Aku mengambang, melayang di ruang kosong yang tak berbatas, luar angkasa.
Kosong. Tanpa batas. Tanpa arah.
Sekarang seperti aku sudah tidak takut akan kematian lagi, aku hanya pasrah.
Tiba-tiba, aku merasakan tubuhku seperti tersedot ke dalam lubang cacing di tengah angkasa yang gelap.
Tarikan itu begitu kuat dan cepat, membuat kepalaku terasa berputar hebat hingga aku terpaksa menutup mata karena rasa pusing yang melanda.
Jika tubuh fisikku berada di sini, aku yakin itu sudah hancur berkeping-keping dalam sekejap.

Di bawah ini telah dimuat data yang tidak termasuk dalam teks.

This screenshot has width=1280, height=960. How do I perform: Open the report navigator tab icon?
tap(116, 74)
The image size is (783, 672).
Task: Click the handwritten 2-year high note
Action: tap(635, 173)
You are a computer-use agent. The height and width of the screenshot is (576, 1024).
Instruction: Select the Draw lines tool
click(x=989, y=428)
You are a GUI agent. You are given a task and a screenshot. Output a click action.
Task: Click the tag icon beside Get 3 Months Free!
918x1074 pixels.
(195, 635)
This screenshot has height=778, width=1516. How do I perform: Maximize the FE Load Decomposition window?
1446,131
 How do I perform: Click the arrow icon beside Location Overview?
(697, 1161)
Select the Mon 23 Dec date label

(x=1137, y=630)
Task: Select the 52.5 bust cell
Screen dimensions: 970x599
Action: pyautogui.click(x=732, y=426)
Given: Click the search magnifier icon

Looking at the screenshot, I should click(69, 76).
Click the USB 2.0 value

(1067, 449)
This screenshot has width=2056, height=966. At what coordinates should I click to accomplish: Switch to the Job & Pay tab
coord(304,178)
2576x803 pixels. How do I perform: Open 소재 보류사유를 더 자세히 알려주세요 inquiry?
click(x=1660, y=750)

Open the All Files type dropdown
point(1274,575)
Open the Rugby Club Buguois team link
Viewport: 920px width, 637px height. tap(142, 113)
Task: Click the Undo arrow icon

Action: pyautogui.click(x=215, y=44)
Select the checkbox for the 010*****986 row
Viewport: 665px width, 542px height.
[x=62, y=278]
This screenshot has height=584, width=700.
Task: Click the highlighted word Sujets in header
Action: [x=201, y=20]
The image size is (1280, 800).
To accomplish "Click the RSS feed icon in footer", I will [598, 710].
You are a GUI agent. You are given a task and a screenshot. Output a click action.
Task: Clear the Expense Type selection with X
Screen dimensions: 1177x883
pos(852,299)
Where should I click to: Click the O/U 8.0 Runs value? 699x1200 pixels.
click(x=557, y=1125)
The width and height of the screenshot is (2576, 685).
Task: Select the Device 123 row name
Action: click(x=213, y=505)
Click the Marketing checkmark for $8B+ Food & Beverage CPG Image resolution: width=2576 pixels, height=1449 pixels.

Kecepatannya terlalu luar biasa, jauh melampaui kecepatan cahaya.
Aku tak bisa menentukan apakah ini berlangsung berapa lama.
Waktu seolah kehilangan arti dan makna di tengah arus deras ini.
.
.
.
.
Akhirnya, aku merasa tarikan itu berhenti.
Perlahan, aku membuka mataku, mencoba memahami apa yang baru saja terjadi.
Aku tiba di sebuah tempat yang benar-benar asing, sebuah ruangan yang sangat luas, namun dikelilingi oleh kegelapan yang begitu pekat.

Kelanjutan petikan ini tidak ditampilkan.